Q: Thank you, Secretary Yellen. The World Bank President was talking about humanitarian catastrophe from this combination of food crisis and sovereign debt crisis. These countries were told advice to increase borrowing during the pandemic. And now they face rising interest rates, partly because of the actions of the US Federal Reserve on impossible borrowing costs. Do you think the Federal Reserve should take into account the impact on potential developing country crises when it sets interest rates? And more generally, is it time for a widespread systemic series of debt relief with these types of low-income countries that can't afford their pandemic debts?
SEC. YELLEN: Let me say that, even before Russia’s invasion of Ukraine, we were concerned and we have been quite concerned and it's a regular matter we’ve discussed in G20, the IMF, in other fora, that many lower income countries have unsustainable burdens. First, we had the DSSI debt suspension and sustainability initiative. And then designed a process called the Common Framework that was intended to manage debt restructuring for countries with unsustainable debt. And we’ve been very disappointed – at least I will say I have been very disappointed – by the failure of that framework to deliver relief for more countries. And I’ve explicitly called out China. China is a very significant lender to many of these lower income countries, and China needs to participate, along with the Paris Club and private creditors. I've called on China to, specifically, for example, participate right away for Zambia, which wishes to undergo debt restructuring. And I'm hopeful that China will agree to play a more constructive role, but there are quite a number of countries who want to be candidates for that. And of course, humanitarian and global economic disaster due to do the war in Ukraine further exacerbates this problem. But I think that's the way we need to go.

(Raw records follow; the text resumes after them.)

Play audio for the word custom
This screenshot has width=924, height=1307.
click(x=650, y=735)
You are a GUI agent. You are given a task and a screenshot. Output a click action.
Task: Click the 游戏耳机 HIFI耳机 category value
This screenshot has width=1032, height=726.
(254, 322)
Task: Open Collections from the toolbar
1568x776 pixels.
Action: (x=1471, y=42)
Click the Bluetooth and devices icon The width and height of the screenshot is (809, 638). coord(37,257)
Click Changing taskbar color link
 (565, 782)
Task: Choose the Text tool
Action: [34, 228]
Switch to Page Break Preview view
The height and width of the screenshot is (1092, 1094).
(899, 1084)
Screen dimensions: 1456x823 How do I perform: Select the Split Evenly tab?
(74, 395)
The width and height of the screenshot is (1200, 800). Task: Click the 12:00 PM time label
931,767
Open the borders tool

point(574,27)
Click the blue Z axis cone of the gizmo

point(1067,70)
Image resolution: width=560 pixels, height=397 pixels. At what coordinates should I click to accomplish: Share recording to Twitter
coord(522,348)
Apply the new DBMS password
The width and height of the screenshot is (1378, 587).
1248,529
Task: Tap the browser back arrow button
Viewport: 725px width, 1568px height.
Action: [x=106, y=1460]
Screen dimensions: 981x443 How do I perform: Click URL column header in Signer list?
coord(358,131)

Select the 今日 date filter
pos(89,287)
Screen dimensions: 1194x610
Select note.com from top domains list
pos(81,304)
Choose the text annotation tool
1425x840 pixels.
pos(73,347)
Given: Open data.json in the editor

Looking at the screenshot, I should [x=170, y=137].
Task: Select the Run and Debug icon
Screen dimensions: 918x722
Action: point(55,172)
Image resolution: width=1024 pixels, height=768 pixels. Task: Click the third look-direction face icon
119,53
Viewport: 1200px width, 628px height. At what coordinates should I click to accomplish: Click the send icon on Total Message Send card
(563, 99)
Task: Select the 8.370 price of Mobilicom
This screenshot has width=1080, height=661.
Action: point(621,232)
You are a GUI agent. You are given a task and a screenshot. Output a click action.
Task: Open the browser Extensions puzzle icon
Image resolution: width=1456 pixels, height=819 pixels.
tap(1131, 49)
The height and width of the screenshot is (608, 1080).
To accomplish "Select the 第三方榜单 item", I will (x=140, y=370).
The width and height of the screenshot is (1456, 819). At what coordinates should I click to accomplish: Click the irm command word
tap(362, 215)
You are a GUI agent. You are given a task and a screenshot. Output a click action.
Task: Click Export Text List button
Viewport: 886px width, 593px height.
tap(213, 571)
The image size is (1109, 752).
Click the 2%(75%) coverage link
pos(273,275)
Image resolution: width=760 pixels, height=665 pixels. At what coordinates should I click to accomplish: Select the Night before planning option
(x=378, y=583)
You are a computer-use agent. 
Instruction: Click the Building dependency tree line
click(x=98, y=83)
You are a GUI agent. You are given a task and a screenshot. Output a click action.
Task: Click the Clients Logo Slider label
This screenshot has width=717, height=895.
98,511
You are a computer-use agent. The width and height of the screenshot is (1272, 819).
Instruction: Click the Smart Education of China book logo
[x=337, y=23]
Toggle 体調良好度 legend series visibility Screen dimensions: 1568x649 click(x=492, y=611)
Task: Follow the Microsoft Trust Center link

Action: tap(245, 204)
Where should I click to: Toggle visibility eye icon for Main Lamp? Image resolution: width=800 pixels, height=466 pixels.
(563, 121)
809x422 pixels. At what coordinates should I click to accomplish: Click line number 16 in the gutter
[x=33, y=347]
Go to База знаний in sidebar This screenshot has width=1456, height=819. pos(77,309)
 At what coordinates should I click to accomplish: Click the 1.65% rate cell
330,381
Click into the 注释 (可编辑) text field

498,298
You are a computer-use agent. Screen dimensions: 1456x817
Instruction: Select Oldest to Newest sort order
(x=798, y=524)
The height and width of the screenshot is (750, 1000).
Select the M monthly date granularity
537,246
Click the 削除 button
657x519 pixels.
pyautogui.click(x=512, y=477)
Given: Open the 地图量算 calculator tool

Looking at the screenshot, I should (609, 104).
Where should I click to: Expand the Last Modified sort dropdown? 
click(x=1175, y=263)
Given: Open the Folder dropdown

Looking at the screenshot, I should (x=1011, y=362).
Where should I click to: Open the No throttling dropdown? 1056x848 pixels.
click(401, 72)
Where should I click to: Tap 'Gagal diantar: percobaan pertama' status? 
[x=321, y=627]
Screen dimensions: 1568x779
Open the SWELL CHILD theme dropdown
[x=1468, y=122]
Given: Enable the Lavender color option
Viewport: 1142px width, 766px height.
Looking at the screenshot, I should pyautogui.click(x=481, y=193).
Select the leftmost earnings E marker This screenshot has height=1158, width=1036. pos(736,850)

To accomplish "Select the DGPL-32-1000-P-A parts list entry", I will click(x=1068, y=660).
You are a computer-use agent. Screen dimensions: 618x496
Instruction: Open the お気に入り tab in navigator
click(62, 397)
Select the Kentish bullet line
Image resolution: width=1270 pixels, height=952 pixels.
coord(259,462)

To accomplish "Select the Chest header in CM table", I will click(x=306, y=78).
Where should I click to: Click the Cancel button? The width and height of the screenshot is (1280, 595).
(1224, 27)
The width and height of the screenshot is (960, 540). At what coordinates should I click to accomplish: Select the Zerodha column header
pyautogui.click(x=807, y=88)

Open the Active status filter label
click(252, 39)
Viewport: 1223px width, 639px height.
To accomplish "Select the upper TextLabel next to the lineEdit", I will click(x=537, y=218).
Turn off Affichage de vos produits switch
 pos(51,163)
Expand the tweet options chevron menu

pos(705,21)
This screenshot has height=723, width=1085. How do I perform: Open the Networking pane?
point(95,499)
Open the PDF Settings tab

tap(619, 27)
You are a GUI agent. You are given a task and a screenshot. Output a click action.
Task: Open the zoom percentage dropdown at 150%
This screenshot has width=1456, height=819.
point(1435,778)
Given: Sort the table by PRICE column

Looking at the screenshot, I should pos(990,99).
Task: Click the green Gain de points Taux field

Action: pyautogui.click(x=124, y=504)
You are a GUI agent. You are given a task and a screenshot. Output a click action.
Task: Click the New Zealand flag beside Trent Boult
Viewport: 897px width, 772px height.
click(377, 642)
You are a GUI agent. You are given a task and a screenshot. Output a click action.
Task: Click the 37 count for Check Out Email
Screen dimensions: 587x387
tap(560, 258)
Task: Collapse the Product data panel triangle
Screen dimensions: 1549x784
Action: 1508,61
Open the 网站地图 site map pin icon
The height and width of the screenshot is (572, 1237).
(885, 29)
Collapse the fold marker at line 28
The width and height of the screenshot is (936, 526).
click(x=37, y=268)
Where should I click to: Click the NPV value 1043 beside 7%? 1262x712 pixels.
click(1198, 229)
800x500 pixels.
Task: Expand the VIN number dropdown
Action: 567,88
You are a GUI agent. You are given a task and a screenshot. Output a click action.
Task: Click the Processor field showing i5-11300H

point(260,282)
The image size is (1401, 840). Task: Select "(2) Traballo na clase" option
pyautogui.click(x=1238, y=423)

Q: Secretary Yellen, I wanted to ask about, in reference to your remarks last week at the Atlantic Council, the countries still sitting on the fence that are not China -- I'm curious if your message to them is the same in terms of, if you don’t side with us you may be left out of the supply-chain networks or the friend sharing system. What do you say to some of these other countries? What do you have in mind those countries?
SEC. YELLEN: Well, there are a number of countries who have maintained neutrality or not come out as opposed to Russia's actions. And to all of them, I think the message is the same -- that what we're seeing here violates the basic norms of behavior that’s expected, that’s embedded in the UN charter and expected of all countries that participate in the global economy and our governance institutions. And we really urge them to take actions to condemn Russia’s behavior. But beyond that, we certainly want to make sure that they do not need evade sanctions or provide any active support to Russia.